Apesar de ter sido amigo e primeiro-ministro de João Goulart, Tancredo não teve seus direitos políticos cassados durante a ditadura, devido ao seu prestígio junto aos militares. Mas ele fez oposição ao regime, de maneira moderada.

Tancredo se tornou um dos principais líderes do Movimento Democrático Brasileiro (MDB), partido criado em 27 de outubro de 1965, a partir do Ato Institucional 2, que decretou a extinção de todos os partidos políticos então existentes.

Esse ato instituiu o bipartidarismo, representado pelo MDB, de oposição à ditadura militar, e pela Aliança Renovadora Nacional (Arena), governista. Pelo MDB, Tancredo foi eleito deputado federal em 1966, 1970 e 1974. 

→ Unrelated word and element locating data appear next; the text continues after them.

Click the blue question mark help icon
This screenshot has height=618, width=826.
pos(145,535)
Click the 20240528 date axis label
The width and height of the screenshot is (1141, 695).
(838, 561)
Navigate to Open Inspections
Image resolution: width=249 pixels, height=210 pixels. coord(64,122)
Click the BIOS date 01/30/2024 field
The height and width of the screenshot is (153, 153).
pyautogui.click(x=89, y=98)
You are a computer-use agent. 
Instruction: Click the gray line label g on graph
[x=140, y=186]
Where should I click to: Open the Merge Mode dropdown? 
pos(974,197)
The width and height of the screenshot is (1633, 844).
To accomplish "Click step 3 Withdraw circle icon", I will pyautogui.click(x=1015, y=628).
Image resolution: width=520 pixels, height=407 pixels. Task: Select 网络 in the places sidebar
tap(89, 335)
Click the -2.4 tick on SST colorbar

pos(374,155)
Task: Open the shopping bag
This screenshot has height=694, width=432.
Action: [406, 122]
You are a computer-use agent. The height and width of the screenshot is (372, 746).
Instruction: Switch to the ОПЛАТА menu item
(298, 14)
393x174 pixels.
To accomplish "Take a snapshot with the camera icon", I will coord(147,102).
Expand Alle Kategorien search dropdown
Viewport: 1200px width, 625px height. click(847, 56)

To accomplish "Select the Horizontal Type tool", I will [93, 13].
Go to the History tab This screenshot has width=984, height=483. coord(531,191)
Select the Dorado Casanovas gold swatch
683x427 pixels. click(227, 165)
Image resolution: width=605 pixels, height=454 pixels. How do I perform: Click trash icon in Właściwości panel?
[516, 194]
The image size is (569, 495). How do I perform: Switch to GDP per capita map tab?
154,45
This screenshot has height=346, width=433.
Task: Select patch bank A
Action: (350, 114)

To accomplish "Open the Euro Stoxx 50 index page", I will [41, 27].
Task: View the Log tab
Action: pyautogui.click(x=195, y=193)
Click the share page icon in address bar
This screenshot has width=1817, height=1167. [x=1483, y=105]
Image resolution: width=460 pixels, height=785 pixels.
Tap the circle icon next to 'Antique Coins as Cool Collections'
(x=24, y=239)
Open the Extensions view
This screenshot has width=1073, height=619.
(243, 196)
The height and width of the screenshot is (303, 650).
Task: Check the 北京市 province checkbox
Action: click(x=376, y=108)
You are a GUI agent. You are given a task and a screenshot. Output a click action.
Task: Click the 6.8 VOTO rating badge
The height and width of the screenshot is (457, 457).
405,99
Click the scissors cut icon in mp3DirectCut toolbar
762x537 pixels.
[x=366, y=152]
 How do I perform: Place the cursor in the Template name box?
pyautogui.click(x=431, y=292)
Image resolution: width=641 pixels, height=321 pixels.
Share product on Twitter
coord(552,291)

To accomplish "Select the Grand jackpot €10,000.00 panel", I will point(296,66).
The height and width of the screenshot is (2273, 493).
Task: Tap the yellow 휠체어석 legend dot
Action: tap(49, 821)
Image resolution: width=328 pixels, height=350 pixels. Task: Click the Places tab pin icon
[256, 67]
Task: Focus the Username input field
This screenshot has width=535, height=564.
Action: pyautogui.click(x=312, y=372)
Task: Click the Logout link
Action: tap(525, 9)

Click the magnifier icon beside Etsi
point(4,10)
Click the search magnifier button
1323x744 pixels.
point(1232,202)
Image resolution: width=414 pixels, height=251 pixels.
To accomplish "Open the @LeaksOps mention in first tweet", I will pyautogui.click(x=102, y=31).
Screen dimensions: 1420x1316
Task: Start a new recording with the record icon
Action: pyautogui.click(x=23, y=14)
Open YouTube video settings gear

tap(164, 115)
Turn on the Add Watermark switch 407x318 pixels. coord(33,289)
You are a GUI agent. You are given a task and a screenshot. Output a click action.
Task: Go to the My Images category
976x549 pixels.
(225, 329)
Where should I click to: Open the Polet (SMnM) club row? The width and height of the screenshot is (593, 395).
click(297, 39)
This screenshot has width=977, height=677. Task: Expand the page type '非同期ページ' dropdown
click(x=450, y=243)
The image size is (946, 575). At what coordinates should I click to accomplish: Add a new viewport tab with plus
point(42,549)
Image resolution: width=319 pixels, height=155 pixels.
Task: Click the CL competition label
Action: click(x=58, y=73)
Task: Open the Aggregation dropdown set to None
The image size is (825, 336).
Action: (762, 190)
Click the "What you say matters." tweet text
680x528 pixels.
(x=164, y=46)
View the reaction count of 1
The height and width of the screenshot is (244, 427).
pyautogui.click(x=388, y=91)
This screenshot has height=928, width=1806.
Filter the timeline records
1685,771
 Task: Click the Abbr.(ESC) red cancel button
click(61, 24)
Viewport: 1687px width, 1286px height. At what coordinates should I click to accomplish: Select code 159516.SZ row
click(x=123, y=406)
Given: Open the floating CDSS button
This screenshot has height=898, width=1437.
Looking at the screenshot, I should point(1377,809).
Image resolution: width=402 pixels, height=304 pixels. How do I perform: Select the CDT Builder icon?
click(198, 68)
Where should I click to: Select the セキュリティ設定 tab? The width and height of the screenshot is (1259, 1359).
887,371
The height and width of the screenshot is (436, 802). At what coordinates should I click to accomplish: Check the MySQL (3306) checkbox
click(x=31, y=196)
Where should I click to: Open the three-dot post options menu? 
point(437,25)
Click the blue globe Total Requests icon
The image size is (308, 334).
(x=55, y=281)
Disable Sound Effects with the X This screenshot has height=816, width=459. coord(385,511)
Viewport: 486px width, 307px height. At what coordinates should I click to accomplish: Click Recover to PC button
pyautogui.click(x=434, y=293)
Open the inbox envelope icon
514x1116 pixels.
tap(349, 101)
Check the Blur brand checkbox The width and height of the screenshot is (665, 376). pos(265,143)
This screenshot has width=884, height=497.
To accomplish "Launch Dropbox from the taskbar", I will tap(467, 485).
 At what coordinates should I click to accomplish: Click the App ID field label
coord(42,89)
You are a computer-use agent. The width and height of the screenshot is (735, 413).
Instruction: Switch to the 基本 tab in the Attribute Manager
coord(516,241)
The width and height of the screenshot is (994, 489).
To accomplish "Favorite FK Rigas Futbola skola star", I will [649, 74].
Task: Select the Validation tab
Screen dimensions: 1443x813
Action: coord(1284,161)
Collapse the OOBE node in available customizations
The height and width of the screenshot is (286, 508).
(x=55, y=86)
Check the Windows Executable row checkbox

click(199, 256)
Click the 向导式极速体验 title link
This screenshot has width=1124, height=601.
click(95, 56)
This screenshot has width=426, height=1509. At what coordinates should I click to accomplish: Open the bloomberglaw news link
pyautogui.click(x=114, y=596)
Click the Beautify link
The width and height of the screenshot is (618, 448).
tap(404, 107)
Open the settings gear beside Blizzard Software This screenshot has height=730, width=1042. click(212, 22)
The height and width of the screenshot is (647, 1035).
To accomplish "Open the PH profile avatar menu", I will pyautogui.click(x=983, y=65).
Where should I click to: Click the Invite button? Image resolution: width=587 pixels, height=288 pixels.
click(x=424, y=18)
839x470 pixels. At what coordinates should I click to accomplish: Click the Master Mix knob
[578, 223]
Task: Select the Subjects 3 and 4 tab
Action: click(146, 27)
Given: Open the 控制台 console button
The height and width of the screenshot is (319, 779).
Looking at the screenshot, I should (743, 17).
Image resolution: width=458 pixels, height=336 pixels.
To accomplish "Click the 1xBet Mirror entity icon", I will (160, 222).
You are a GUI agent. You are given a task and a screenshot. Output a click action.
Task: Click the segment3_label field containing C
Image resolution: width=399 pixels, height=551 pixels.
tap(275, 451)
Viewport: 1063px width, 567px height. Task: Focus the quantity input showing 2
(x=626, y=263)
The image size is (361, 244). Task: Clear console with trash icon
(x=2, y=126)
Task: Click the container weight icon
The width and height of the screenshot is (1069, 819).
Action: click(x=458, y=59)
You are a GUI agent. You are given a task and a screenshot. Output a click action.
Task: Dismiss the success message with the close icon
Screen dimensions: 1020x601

Após a volta do pluripartidarismo, foi eleito senador em 1978 e fundou o Partido Popular (PP) com Magalhães Pinto, seu antigo rival, que foi governador de Minas Gerais e um dos articuladores políticos do golpe de 1964. 

Em 1982, Tancredo ingressou no PMDB e foi eleito governador de Minas. “Mineiros, o primeiro compromisso de Minas é com a liberdade!”, ressaltou em sua posse. Pelo mesmo partido seria lançado candidato a presidente na eleição indireta de 1985.  

Primeira frustração

Depois de ser eleito presidente, Tancredo fez uma longa viagem internacional. Na volta, liderou as delicadas negociações para a montagem do ministério. Os dissidentes do PSD que votaram nele cobraram um preço alto.

O ministério contaria com vários políticos que serviram ao regime militar, como Aureliano Chaves (Minas e Energia), Antonio Carlos Magalhães (Comunicações) e o banqueiro Olavo Setúbal (Relações Exteriores). 

O vice-presidente eleito, José Sarney, era visto com suspeita pela população que queria a volta da democracia porque fazia parte de uma dissidência da Arena, rebatizada de Partido Democrático Social (PDS) em 1980.

Para a Fazenda, Tancredo nomeou seu sobrinho Francisco Dornelles, um economista ortodoxo. O PMDB emplacou Pedro Simon na Agricultura, João Sayad no Planejamento e Almir Pazzianotto no Trabalho. 

Dores, internação e morte

Tancredo reclamava de dores no abdômen nesse período, mas disse que só faria tratamento após a posse, marcada para 15 de março. Ele temia que os militares da chamada “linha-dura” se recusassem a passar o poder ao vice-presidente. 

Mas, no dia 14, após uma missa de ação de graças, as dores aumentaram. O presidente eleito teve que fazer uma cirurgia de emergência no Hospital de Base de Brasília. 

O país acordou com a notícia da internação de Tancredo. Ele mandou só anunciar a doença no dia da posse, quando já estivessem em Brasília os chefes de Estado esperados para a cerimônia, o que tornaria mais difícil uma ruptura política. 

Tancredo ainda disse a Francisco Dornelles que não se submeteria à operação caso não tivesse a garantia de que Figueiredo empossaria Sarney. Dornelles garantiu ao primo que Sarney seria empossado

Em 15 de março de 1985, de forma inesperada, José Sarney assumiu a Presidência da República. Mas Figueiredo não compareceu à cerimônia de transmissão do cargo, no Palácio do Planalto, sob alegação que Sarney entraria no exercício do cargo como substituto e não como sucessor.

As complicações pós-operatórias exigiram a remoção de Tancredo para São Paulo. Ele morreu em 21 de abril, após 39 dias de internação e sete cirurgias — duas realizadas em Brasília e outras cinco em São Paulo. Tancredo partiu aos 75 anos.

A versão oficial informava que ele fora vítima de uma diverticulite, mas apurações posteriores indicaram que se tratava de um leiomioma benigno, mas infectado. Vinte anos após a morte, o corpo médico do Hospital de Base de Brasília revelou que não divulgou o laudo correto da doença à época.

Com José Sarney na Presidência da República e Ulysses Guimarães no posto de presidente da Câmara e do PMDB, conforme prometido, ocorreram eleições para formar a Assembleia Nacional Constituinte, que promulgou uma nova constituição em 5 de outubro de 1988. 

Sarney teve um governo tumultuado, principalmente por causa das crises econômicas, mas concluiu a transição, entregando o cargo ao primeiro presidente eleito pelo voto direto em 1989, Fernando Collor de Mello.